「閃めく経絡」を読み始めて、プロローグ〜人体はなぜ再生しないのか

「閃めく経絡」(医道の日本社)というイギリス人の西洋医学の医師が書いた本を読み始めました。

その本のプロローグにまず、懐かしさを覚えたのですが、「なぜ人体は再生しないのか」というタイトル。その中で例を出して「人は再生することができる」ということを述べているのですが、その条件として①指の末端だけ②そして強い気を持っている子供だけと。まだこの事実は医学界でもあまり知られていないと著者は述べるのですが、それは認識不足。

もう20年ぐらい前になりますが、整形外科の専門病院で仕事をしていた時(整形外科、形成外科、内科医として)に、ある論文を先輩医師に紹介してもらい、指の末端(末節部です)の切断患者を治療したことがあります。通常の治療であれば、その切断端を綺麗に縫い合わせて、まとめるか(その場合指の長さは短くなります)、あるいは欠損部に皮膚移植をするか、あるいは形成外科であれば、他の部位の組織を指の末端に移植して指をまとめるか。それぞれあまり格好の良い指にはなりません。

その論文を参考に何人かの人に同意を得て(本人が麻酔の注射さえも嫌がったため)、指の末端部の切断の処置をしたことがあります。まず①切断端部は生理食塩水で洗浄し②滅菌したアルミホイルでその切断した指を包み③その内部にイソジンゲルというイソジンをゲル状にした軟膏を充填、④その状態をしばらく保つようにします。毎日の処置は必要なく時々外来に来てもらいチェックするのです。アルミホイルで包まれた指はふやけて白くなっているのですが、日ごとに指の肉が生えてきて、肉がほぼ形を成す頃に皮膚が再生し始め、最終的には指紋や爪も復活して指が元の形に戻りました。経験した症例は皆30代、40代ですべて大人でした。子供に限ったことではありません。一人は海外の人で、どうしてこのような治療を世に発表しないのかと感動されていました(すでに発表されていますと説明しました)。少し時間がかかるのが欠点ですが、手術など大げさなことをせず指が再生したのです。

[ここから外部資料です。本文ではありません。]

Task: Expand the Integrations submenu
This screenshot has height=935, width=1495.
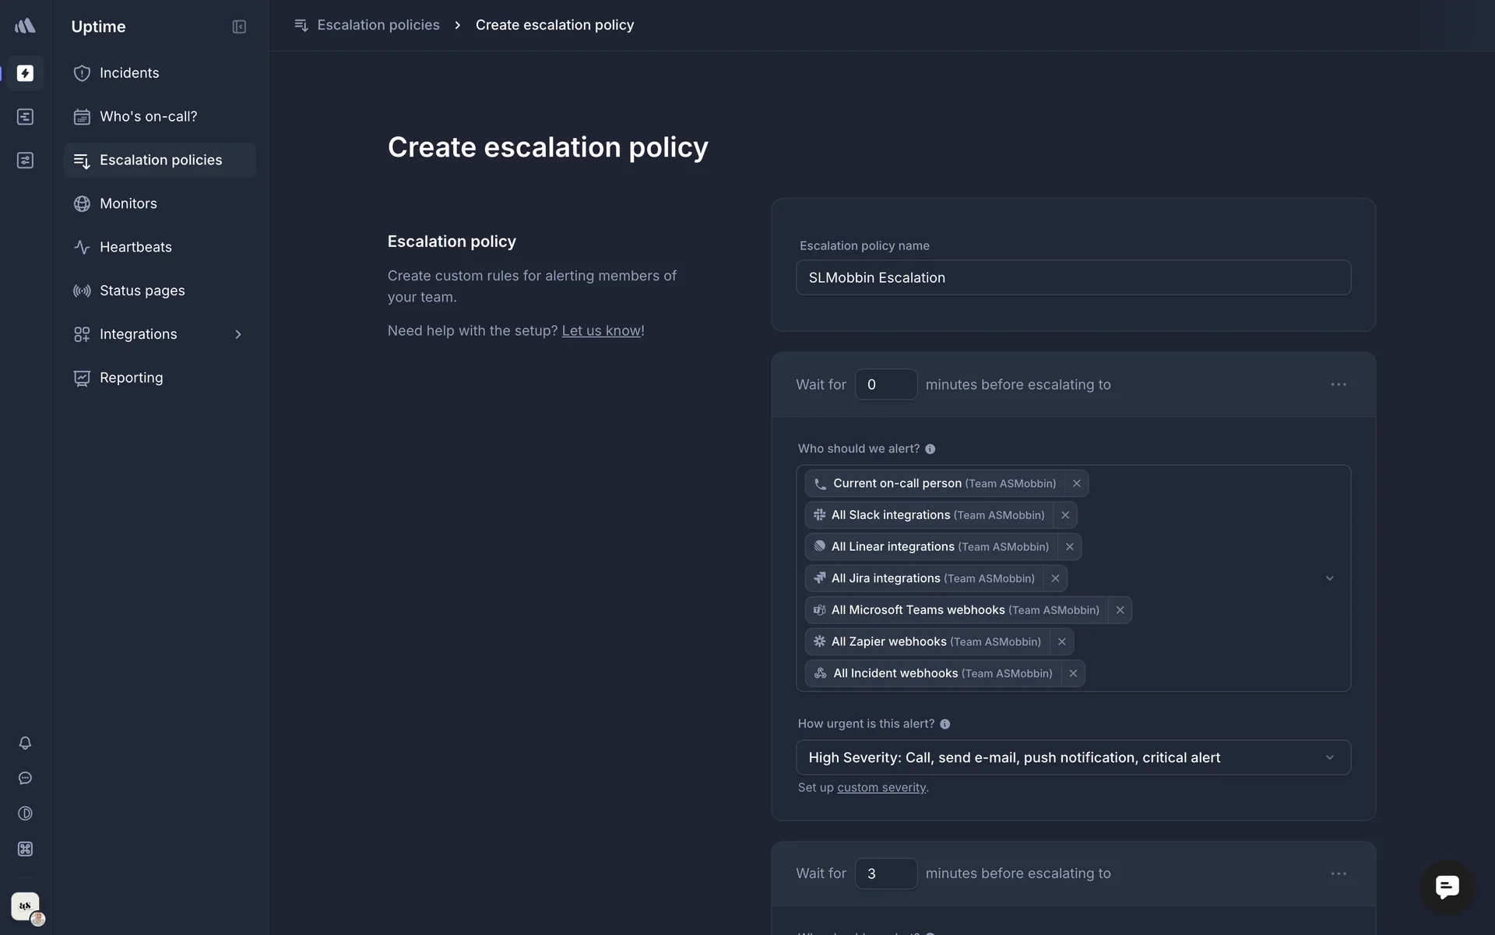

その時私がすごいと思ったのは、治療自体ではなく人間の体の治癒力の可能性の大きさでした。その治癒力を最大限に引き出す最適な条件を私たちがまだ知らないだけではないかと。

でも考えてみれば、体の中では、日々様々な細胞が壊れては再生を繰り返し、脳や神経以外はほぼ全て数ヶ月で入れ替わってしまっているのです。死ぬまでその再生は繰り返されています。その再生ができなくなった時が死を迎える時でもあります。